Il sindaco Gianguido D’Alberto, che poco prima di Natale aveva polemizzato con la nuova presidente dell’Ater Maria Ceci sui tempi effettivi di messa a disposizione degli appartamenti, ritiene il provvedimento «un grande passo in avanti che consentirà alle famiglie, dopo più di tre anni, di rientrare in una casa che rispetti tutti i requisiti antisismici». Gli adempimenti necessari all’assegnazione saranno illustrati dal sindaco in un incontro con gli sfollati lunedì alle 10.30 nell’auditorium del Parco della Scienza.
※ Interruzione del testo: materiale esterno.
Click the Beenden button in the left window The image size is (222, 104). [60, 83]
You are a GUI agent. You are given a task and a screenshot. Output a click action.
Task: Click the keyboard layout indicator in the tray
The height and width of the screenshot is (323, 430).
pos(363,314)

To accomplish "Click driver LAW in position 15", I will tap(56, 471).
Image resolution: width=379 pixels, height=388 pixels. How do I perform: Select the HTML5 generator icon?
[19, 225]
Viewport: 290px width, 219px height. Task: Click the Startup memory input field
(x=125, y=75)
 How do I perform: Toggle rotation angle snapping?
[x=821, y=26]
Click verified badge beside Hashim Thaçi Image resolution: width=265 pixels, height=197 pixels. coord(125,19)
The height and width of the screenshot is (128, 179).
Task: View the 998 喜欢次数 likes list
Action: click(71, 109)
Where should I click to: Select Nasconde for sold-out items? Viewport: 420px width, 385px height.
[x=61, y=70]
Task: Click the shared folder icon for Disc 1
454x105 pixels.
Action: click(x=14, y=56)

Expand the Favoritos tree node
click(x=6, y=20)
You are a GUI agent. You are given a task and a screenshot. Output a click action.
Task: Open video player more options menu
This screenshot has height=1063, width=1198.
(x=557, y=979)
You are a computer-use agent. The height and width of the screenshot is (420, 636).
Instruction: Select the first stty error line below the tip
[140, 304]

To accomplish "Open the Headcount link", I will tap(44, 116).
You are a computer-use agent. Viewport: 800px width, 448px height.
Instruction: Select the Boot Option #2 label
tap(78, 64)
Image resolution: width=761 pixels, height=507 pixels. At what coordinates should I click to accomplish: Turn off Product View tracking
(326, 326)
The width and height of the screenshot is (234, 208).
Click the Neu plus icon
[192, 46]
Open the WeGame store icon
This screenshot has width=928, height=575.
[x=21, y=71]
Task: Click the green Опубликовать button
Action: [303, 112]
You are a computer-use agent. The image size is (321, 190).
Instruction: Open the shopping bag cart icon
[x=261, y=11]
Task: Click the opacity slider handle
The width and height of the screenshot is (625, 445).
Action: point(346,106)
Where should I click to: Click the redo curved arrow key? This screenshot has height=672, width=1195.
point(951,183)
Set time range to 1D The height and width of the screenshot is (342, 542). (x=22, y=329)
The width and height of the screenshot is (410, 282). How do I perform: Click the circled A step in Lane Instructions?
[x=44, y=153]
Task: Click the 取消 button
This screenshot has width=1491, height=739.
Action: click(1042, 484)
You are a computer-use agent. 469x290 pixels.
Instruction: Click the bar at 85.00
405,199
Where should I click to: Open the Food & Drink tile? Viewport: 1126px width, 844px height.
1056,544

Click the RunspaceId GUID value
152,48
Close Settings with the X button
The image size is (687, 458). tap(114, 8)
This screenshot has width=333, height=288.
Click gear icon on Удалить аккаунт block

Sarà anche l’occasione per un ulteriore aggiornamento relativo alla scadenza fissata dall’ordinanza di novembre della Protezione civile per la revisione delle misure assistenziali agli sfollati. Questi devono infatti presentare una dichiarazione che attesti il permanere della condizione di disagio da cui deriva l’ospitalità alberghiera o l’erogazione del contributo di autonoma sistemazione. I primi chiamati a doversi rimettere in regola sono proprio i terremotati che risiedono negli hotel, per i quali il termine entro cui consegnare la documentazione richiesta è fissato proprio a lunedì. L’obiettivo è trasferirli in altri alloggi, assegnando loro il contributo di autonoma sistemazione, per ridurre i costi dell’accoglienza in strutture recettive.